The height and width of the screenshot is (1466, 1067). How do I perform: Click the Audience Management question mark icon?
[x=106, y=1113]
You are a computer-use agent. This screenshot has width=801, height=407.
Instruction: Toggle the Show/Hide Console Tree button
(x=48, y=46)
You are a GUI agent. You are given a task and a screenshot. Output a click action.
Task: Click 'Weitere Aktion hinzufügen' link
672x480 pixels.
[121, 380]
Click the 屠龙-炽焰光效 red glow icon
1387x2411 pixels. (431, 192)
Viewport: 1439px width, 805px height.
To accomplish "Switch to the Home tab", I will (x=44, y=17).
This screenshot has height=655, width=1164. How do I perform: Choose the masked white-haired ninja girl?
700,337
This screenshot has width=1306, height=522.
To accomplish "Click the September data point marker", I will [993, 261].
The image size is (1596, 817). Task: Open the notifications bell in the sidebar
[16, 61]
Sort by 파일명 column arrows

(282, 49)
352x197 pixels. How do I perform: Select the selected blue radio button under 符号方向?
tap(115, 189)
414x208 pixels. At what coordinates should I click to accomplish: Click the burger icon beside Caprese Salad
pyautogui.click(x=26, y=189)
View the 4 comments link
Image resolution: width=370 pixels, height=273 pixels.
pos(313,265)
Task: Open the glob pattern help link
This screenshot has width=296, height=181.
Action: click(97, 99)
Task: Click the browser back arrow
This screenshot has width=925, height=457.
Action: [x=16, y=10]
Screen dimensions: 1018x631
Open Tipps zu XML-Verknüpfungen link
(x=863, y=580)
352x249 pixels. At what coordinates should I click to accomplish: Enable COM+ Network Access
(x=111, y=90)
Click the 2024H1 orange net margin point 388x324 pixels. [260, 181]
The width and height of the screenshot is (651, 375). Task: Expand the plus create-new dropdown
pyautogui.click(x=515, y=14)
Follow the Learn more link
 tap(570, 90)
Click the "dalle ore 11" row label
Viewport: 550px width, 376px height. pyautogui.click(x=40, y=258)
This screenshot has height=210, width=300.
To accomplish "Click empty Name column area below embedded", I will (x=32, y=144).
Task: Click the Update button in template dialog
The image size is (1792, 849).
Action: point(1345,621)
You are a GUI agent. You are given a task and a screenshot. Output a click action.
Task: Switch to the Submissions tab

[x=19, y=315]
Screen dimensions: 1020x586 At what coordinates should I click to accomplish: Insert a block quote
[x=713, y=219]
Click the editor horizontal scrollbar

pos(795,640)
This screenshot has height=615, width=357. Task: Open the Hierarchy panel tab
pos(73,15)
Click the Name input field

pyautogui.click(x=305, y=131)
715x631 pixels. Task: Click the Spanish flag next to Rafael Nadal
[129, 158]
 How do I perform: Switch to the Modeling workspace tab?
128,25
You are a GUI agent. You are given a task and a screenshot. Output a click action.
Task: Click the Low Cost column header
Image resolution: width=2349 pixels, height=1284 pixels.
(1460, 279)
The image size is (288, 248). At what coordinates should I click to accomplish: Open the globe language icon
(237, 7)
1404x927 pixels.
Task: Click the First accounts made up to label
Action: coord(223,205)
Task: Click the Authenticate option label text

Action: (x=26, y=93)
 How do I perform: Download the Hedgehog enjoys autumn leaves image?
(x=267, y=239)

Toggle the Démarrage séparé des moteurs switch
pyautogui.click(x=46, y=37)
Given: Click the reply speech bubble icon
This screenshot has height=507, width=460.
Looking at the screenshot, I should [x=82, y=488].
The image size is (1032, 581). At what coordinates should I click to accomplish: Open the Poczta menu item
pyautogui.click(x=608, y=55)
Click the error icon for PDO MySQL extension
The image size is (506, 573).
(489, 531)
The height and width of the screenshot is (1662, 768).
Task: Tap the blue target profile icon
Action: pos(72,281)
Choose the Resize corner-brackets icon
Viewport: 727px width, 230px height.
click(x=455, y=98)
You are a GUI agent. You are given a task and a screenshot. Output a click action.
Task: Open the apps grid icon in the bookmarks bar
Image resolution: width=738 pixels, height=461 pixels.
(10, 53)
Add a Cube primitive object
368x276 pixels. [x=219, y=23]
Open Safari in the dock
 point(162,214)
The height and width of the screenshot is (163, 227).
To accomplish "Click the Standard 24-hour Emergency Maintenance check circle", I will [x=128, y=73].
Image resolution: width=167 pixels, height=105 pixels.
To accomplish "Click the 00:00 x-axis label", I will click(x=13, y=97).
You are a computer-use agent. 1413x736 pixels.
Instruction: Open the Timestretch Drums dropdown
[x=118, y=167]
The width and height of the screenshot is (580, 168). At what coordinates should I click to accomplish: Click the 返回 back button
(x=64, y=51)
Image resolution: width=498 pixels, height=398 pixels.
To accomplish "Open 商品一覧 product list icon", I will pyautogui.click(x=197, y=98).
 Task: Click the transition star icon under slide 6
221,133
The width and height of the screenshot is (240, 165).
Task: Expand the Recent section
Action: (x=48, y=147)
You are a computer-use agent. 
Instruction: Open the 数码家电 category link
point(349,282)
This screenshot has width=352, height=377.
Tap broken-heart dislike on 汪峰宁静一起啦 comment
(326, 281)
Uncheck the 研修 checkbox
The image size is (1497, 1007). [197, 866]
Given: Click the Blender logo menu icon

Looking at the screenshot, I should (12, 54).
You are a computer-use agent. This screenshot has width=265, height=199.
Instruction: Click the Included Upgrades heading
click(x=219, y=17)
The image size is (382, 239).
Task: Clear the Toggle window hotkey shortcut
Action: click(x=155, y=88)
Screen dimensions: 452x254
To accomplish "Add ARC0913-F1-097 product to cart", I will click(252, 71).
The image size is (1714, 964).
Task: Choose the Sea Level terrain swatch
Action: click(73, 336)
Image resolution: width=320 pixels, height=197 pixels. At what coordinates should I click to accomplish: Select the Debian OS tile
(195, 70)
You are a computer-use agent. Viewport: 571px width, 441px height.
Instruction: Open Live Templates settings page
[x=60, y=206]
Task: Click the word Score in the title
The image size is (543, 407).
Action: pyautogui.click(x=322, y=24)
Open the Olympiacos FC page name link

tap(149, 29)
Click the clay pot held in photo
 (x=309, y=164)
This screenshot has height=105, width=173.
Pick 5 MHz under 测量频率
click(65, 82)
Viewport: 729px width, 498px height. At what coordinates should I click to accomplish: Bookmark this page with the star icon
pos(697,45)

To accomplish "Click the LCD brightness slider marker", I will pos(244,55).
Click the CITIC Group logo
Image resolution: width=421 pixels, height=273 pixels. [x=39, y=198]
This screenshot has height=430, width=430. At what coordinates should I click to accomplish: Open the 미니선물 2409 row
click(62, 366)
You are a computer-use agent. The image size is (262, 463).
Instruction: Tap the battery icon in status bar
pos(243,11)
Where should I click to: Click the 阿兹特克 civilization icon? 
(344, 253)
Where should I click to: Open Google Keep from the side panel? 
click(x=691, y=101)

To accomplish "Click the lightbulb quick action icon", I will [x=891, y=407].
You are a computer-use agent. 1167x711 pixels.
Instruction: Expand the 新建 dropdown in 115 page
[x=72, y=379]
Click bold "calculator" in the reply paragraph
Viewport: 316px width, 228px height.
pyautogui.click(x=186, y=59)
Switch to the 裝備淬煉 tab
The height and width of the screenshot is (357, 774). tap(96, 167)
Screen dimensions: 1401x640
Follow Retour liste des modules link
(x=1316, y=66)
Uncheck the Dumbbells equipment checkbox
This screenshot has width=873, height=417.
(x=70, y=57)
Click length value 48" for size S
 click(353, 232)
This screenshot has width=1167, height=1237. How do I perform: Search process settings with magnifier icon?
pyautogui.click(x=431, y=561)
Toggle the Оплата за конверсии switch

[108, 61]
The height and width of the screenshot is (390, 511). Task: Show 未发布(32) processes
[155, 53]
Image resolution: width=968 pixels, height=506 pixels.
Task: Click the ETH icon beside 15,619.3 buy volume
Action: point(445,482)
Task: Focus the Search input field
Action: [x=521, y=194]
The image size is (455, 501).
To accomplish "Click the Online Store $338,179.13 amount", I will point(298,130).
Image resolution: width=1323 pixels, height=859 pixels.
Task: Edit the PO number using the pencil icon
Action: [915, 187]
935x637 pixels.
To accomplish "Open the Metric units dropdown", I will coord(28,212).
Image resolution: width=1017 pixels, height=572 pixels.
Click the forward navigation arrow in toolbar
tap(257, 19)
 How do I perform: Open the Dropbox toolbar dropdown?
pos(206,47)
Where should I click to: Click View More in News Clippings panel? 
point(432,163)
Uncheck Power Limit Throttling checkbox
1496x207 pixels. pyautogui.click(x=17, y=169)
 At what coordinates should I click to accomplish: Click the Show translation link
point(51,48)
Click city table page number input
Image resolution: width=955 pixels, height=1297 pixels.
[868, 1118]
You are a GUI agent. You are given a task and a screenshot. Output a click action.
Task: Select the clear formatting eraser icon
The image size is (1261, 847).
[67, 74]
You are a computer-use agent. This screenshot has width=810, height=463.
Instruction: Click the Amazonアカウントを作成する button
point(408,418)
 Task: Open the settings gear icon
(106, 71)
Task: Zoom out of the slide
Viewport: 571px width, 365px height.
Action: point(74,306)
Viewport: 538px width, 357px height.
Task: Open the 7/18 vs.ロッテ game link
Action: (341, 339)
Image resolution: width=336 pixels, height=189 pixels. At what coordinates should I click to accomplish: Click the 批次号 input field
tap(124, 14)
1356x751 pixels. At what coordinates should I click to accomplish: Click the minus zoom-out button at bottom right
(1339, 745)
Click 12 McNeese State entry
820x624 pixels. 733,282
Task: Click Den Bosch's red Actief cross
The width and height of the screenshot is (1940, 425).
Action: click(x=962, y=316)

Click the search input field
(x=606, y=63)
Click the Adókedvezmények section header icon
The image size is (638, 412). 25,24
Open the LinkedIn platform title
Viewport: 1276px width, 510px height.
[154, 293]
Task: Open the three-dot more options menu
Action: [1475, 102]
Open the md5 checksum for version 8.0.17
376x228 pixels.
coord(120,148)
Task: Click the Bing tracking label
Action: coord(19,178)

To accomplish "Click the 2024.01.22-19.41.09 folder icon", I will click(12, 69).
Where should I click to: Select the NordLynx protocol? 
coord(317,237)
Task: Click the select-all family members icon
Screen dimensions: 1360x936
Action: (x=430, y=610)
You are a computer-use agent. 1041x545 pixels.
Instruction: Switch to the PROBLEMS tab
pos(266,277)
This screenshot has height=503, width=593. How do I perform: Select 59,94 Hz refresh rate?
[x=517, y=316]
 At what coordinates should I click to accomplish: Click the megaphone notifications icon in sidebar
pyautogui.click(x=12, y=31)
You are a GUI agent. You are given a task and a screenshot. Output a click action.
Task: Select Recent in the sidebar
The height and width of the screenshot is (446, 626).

· · · ·

• **WHAT YOU SHOULD DO**
Copy out everything in the material above from the line containing "Task: Click the transition" down to the line containing "pos(243,11)", both of those lines included, reproducing each line without change.

• **TASK SOLUTION**
 Task: Click the transition star icon under slide 6
221,133
The width and height of the screenshot is (240, 165).
Task: Expand the Recent section
Action: (x=48, y=147)
You are a computer-use agent. 
Instruction: Open the 数码家电 category link
point(349,282)
This screenshot has width=352, height=377.
Tap broken-heart dislike on 汪峰宁静一起啦 comment
(326, 281)
Uncheck the 研修 checkbox
The image size is (1497, 1007). [197, 866]
Given: Click the Blender logo menu icon

Looking at the screenshot, I should (12, 54).
You are a computer-use agent. This screenshot has width=265, height=199.
Instruction: Click the Included Upgrades heading
click(x=219, y=17)
The image size is (382, 239).
Task: Clear the Toggle window hotkey shortcut
Action: click(x=155, y=88)
Screen dimensions: 452x254
To accomplish "Add ARC0913-F1-097 product to cart", I will click(252, 71).
The image size is (1714, 964).
Task: Choose the Sea Level terrain swatch
Action: click(73, 336)
Image resolution: width=320 pixels, height=197 pixels. At what coordinates should I click to accomplish: Select the Debian OS tile
(195, 70)
You are a computer-use agent. Viewport: 571px width, 441px height.
Instruction: Open Live Templates settings page
[x=60, y=206]
Task: Click the word Score in the title
The image size is (543, 407).
Action: pyautogui.click(x=322, y=24)
Open the Olympiacos FC page name link

tap(149, 29)
Click the clay pot held in photo
 (x=309, y=164)
This screenshot has height=105, width=173.
Pick 5 MHz under 测量频率
click(65, 82)
Viewport: 729px width, 498px height. At what coordinates should I click to accomplish: Bookmark this page with the star icon
pos(697,45)

To accomplish "Click the LCD brightness slider marker", I will pos(244,55).
Click the CITIC Group logo
Image resolution: width=421 pixels, height=273 pixels. [x=39, y=198]
This screenshot has height=430, width=430. At what coordinates should I click to accomplish: Open the 미니선물 2409 row
click(62, 366)
You are a computer-use agent. The image size is (262, 463).
Instruction: Tap the battery icon in status bar
pos(243,11)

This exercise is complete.